The Nigerian government recently launched a student loan program aimed at making higher education more accessible to all. The program, which started giving out interest-free loans to students in need, has already disbursed N2.5 billion to over 22,000 students in six federal universities. However, despite its good intentions, the scheme has sparked debate about its effectiveness and fairness.

One major issue with the program is the significant increase in university fees that came with the new law. Some schools raised their fees by over 350%, making it harder for many students to afford college. This defeats the purpose of the loan program, which was meant to help students who can’t afford college fees.

Another challenge is the limited reach of the loan. Initially, it was only available to students in government-run schools, excluding those in private universities and some state schools. This means that many students who need help are left out.

Furthermore, the loan program can’t cover fees for even 20% of Nigerian students. This means that many students who need help won’t get it. The program’s limited funding and reach have raised concerns about its ability to make a meaningful impact.

Experts warn that high fees are forcing students out of school. Professor Emmanuel Osodeke, head of the Academic Staff Universities Union, notes that the high fees are making it difficult for students to access higher education. Afe Babalola, who runs a private university, points out that private school students also struggle with costs but can’t get the loan.

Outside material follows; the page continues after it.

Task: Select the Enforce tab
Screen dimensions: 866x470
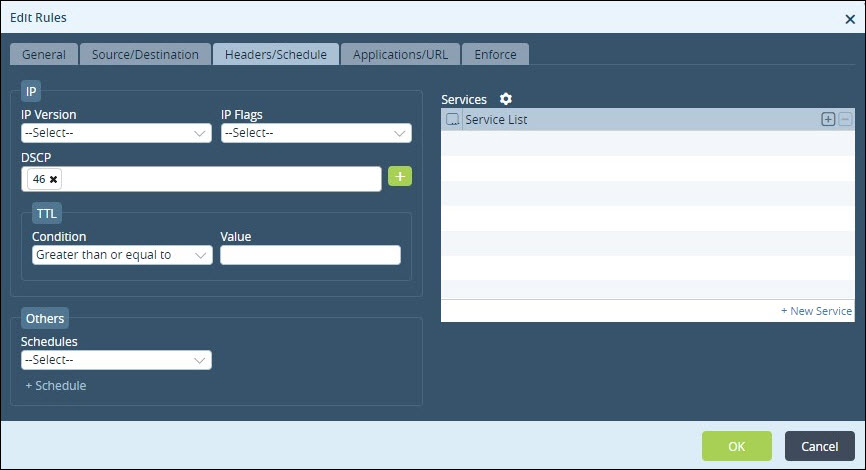Action: 495,55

Similar programs in other African countries, like Ghana and South Africa, have struggled. There are concerns about how well Nigeria can manage and fund the program long-term. If the program fails, it could leave many students in a worse position.

To truly make higher education accessible to all Nigerians, changes might be needed. These could include rethinking the fee increases that came with the new law, expanding the loan to more types of schools and students, and planning for long-term funding and management of the program.

While the Nigerian government’s intention to help students is good, the current setup of the loan program might not be solving the problem it set out to fix. Instead, it might be creating new challenges for many students trying to get a higher education.